EDIT: this worked as a once-off using a piano roll view https://onlinesequencer.net/, but I'm still interested in the original question about being able to notate in TAB view, then show it to them to learn as notation.

Thanks!


----------



## Divico (Sep 19, 2018)

Tuxguitar or Guitar Pro


----------



## gregh (Sep 19, 2018)

pretty sure cakewalk will handle this https://www.bandlab.com/products/cakewalk


----------



## thevisi0nary (Sep 22, 2018)

I was on a crusade for a very very long time trying to find ways to get guitar pro rewired into a daw, or find a tab based solution inside a daw that was on the level of guitar pro 5's tab editor. (You could probably find a lot of my posts in a google search). There really is nothing comparable, and arobas music has continually dropped the ball and now that gp7 is out and has no rewire capability, I see no quality tab solution happening until a daw developer implements a native solution. Cubase has one but it is nothing compared to gp5's editor. I was/am able to absolutely fly on gp5 and I understand where you are coming from, there is nothing like it.

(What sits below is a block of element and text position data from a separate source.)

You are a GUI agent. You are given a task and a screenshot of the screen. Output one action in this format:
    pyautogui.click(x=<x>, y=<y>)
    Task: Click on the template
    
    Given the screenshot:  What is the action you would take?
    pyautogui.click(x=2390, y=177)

Eventually I gave up and have just gotten used to the piano roll. I hated it for a very long time but now I am comfortable, and since having started to learn piano I actually prefer it in the composing context for everything but guitar. (If 26 year old me heard me saying this he would curse me violently). I am also writing different music now and mostly work with a midi controller.

What kind of music are you making?


----------